Various exotic phenomena have emerged due to topological defects (TDs) in diverse fields of materials and biological sciences. Intriguing functionality in materials includes the domain wall’s ability to host dynamic electrons, making the domain walls electrically conductive and superconductive.

Study: Topological defects and ferroelastic twins in ferroelectric nanocrystals: What coherent X-rays can reveal about them. Image Credit: Gorodenkoff/Shutterstock.com

Ferroelastic domains and their boundaries are fascinating objects for researchers in fundamental and applied sciences. A recent study published in MRS Advances presented ferroelastic twins captured via Bragg coherent diffractive imaging (BCDI) in barium hexaferrite BaFe12O19 (BHF) individual nanocrystal.

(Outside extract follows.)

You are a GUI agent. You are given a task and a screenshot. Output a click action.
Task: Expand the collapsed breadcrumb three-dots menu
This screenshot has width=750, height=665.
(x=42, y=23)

Reconstruction of the displacement field and morphology of the BHF (200) plane by BCDI helped recognize ferroelastic domains that were separated by domain boundaries and had homogenous displacement fields. BCDI therefore serves as an efficient imaging platform for studying TDs in three-dimensional (3D) structures.

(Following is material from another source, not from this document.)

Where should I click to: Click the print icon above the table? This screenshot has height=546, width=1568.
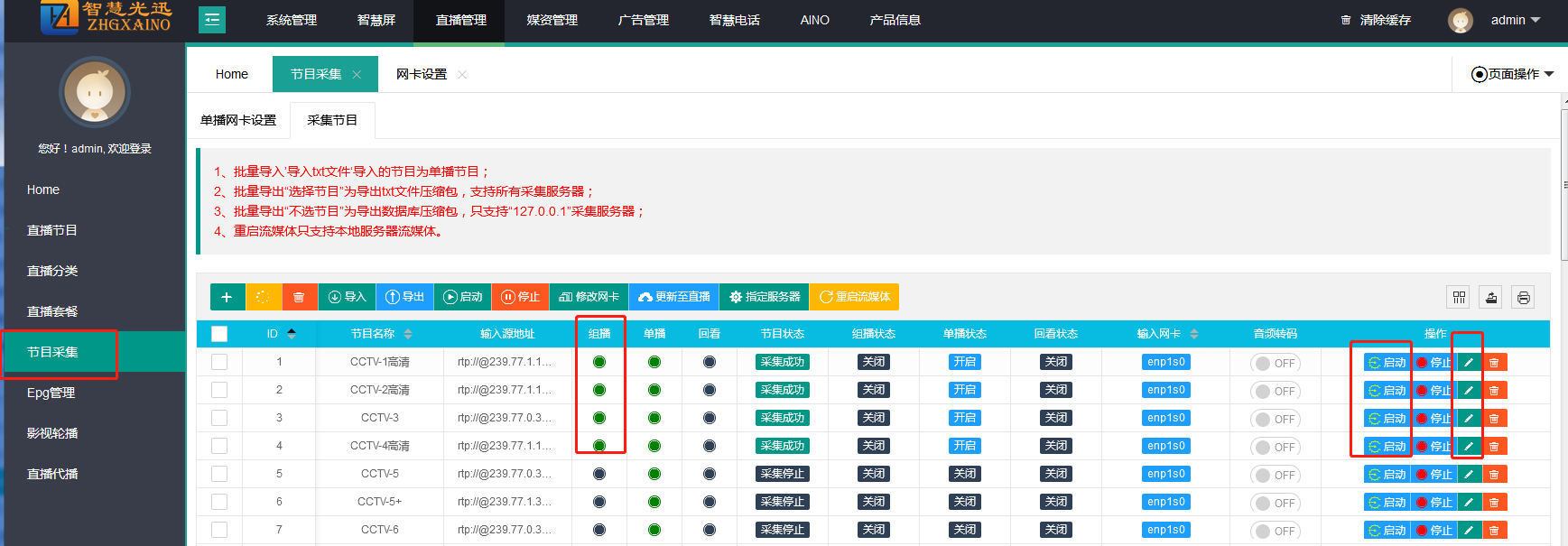1523,298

Ferroelectricity and Ferroelectric Materials

Ferroelectricity defines the magnitude and order of electric dipoles. The phase transitions of ferroelectric materials to dielectric occur above the Curie temperature. Under an external electric field and below the Curie temperature, the crystal domains rearrange, decreasing the internal electric field. The realignment of the crystal domains induces structural anisotropy with various ion movements in the crystal lattice, generating ferroelectricity.

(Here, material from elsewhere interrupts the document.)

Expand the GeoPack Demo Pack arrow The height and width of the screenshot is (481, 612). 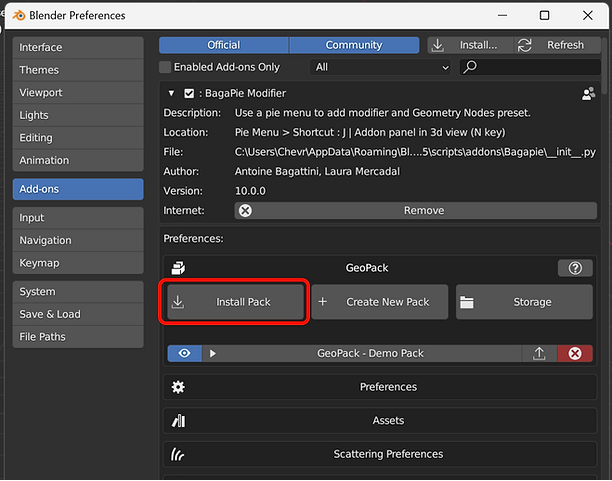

Among the two types of ferroelectric materials: in displacive ferroelectric materials generating ferroelectricity entails mobile atoms in unit cells, resulting in the formation of dipoles in the material.

On the other hand, ferroelectric materials of order-disorder type show both order-disorder and displacive ferroelectricity. Here, the atom’s displacement leads to the breaking and making of bonds along with changes in bond lengths, thereby forming dipoles. As a result, this ferroelectricity type is termed incorrect ferroelectricity.

Non-volatile random-access memories (NRAM), high-performance capacitors, energy materials, piezoelectricity-based quantum computation, and functional engineering materials are a few applications of transition-metal-based perovskite oxides in basic and applied sciences. Here, the researchers focused on TDs in transition-metal-based perovskite oxides.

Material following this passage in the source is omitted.